#### WHAT TO PRODUCE:
Since the copy must match the original, write out each record word for word, skipping only the pictures.

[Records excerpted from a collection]

Segment Open

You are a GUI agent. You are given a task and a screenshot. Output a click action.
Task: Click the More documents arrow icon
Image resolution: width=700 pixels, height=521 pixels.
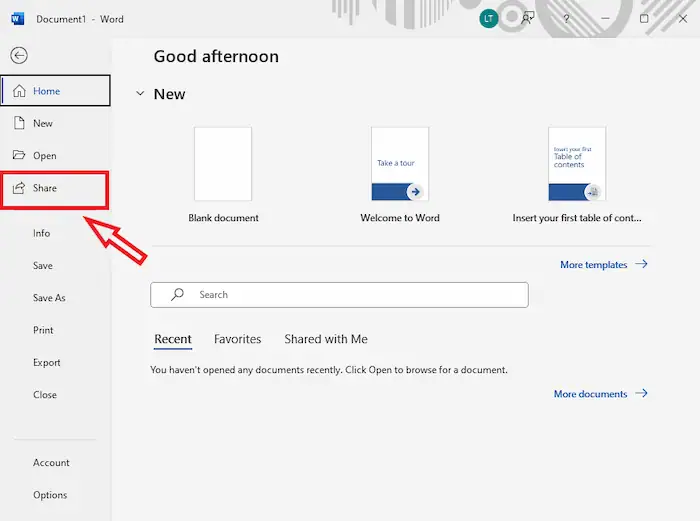(x=642, y=394)
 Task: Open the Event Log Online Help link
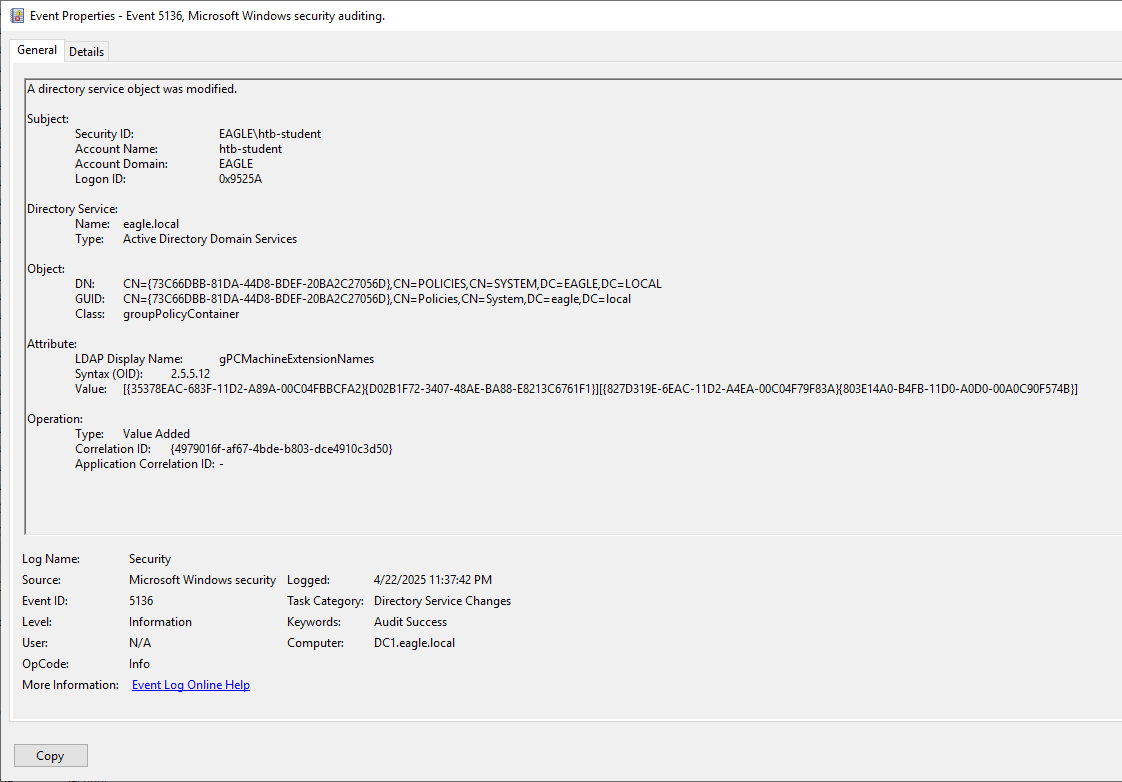(x=191, y=685)
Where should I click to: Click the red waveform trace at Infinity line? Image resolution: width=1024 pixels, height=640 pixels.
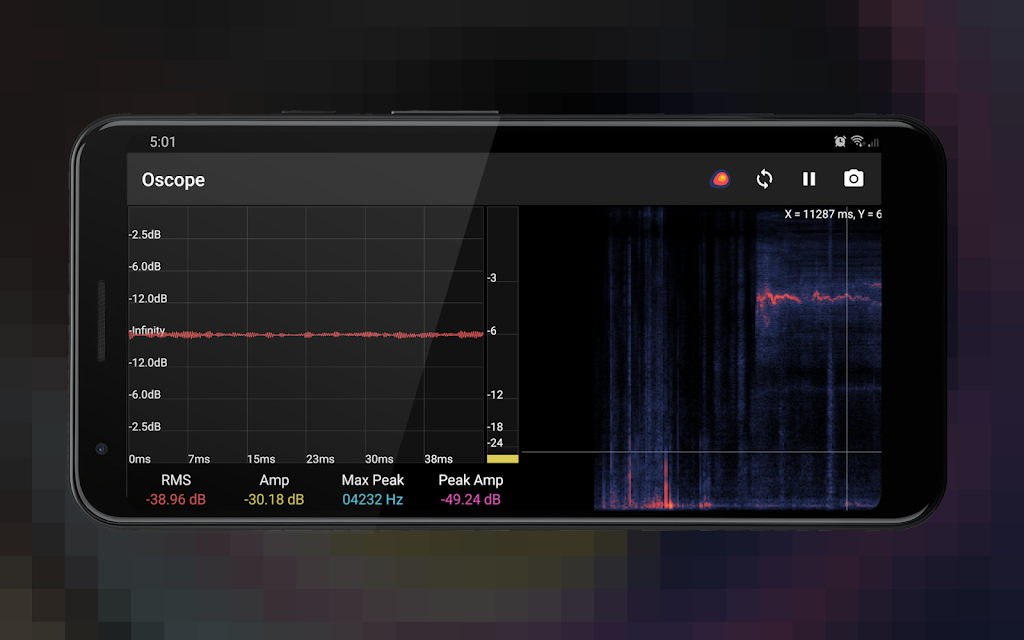[x=306, y=334]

Segment Closed

#### EXERCISE RESULT:
You are a GUI agent. You are given a task and a screenshot. Output a click action.
Task: Click the More documents arrow icon
Image resolution: width=700 pixels, height=521 pixels.
(x=642, y=394)
 Task: Open the Event Log Online Help link
(x=191, y=685)
Where should I click to: Click the red waveform trace at Infinity line? Image resolution: width=1024 pixels, height=640 pixels.
[x=306, y=334]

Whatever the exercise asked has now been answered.